Nigel Mansell : L'homme des premières fois.
Si vous nous lisez depuis pas mal de temps, vous savez qu'une fois par saison, environ, il nous faut notre petit titre ambigüe et sa miniature décalée qui va avec... Et si vous nous connaissez, vous savez aussi que le thème des « premières fois » est très souvent abordé dans ces articles... On eut parlé des meilleures premières fois, des pires premières fois, aujourd'hui, il est l'heure de se pencher sur un homme qui, à de nombreuses reprises, s'est illustré, lors de premières fois, ou au travers de ses propres premières fois. Et attention, on vous voit venir, on parle bien de sport automobile...

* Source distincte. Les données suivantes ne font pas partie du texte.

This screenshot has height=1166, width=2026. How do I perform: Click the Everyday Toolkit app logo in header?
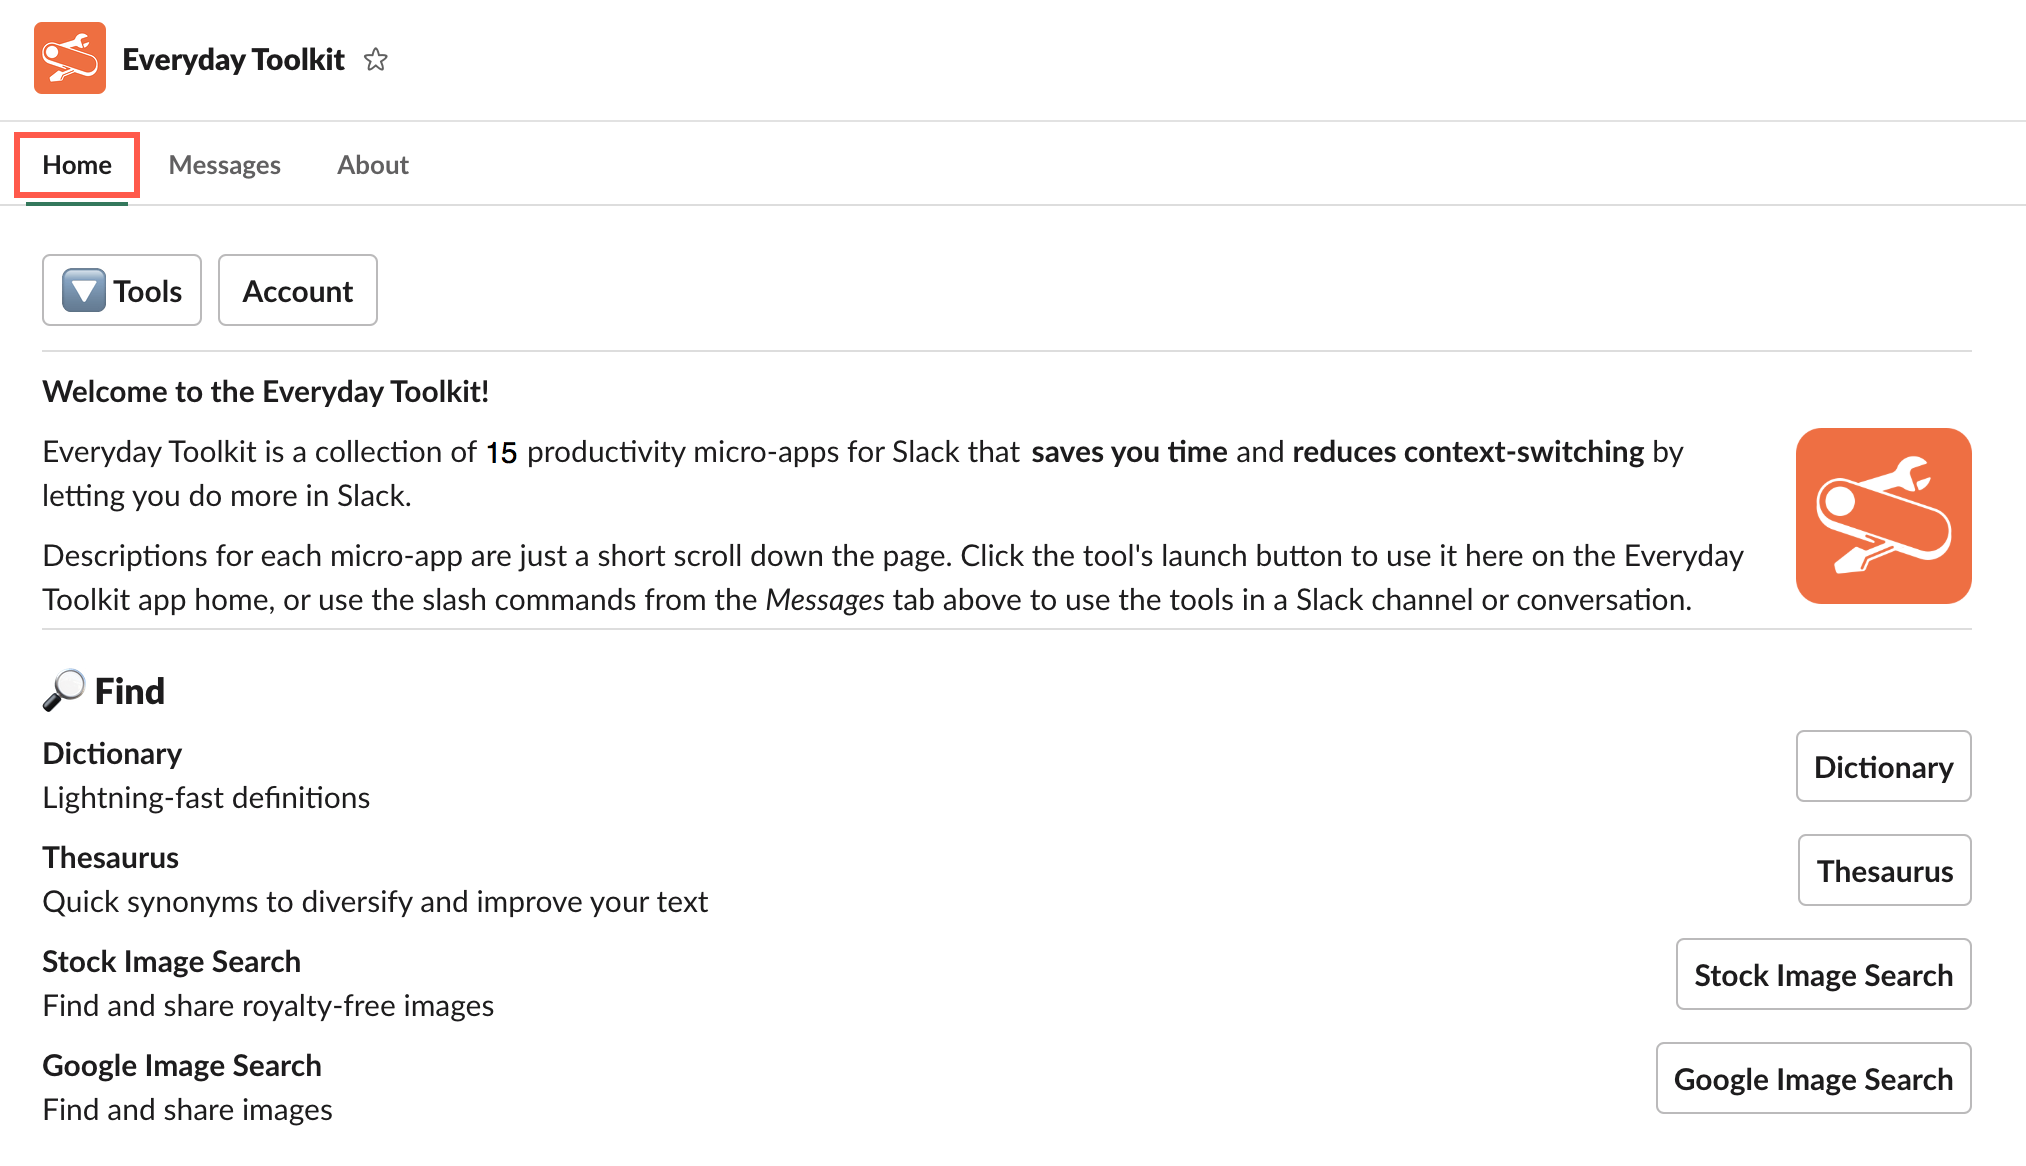coord(70,58)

Nigel Mansell est, dans l'Histoire de notre sport, une véritable légende. Détenteur de nombreux records en son temps, Champion du Monde, personnage public emblématique, et possesseur de l'une des moustaches les plus reconnaissables de la Formule 1, il n'est plus à présenter aux amoureux de la discipline. Non, il est plutôt à redécouvrir, sous un nouveau regard...
Vous avez deviné l'idée ; Nigel Mansell a brillé, plus d'une fois, lors de premières fois. Et par ce terme, on entend bien évidemment des premières éditions de Grand-Prix, des premières apparitions dans des championnats, dans des équipes, etc.
Ceci étant dit, mesdames et messieurs, nous vous proposons donc de (re)plonger avec nous dans les performances remarquables de Nigel Mansell, aka l'homme des premières fois.
Ses premières fois.
Le premier fait d'armes remarquable de notre héros britannique du jour, ce sont ses premiers tests dans une Formule 1. Après un titre lors de sa première saison en Formula Ford, et deux autres saisons dans des catégories jeunes, dont une, en Formule 3 britannique, un certain Colin Chapman, directeur de Lotus, souhaite offrir à Nigel Mansell une chance à bord d'une Formule 1. Comme très souvent dans sa carrière, Chapman à eu l'œil, et Mansell brille suffisamment pour qu'il se voit offrir un rôle de pilote d'essai pour la saison 1980.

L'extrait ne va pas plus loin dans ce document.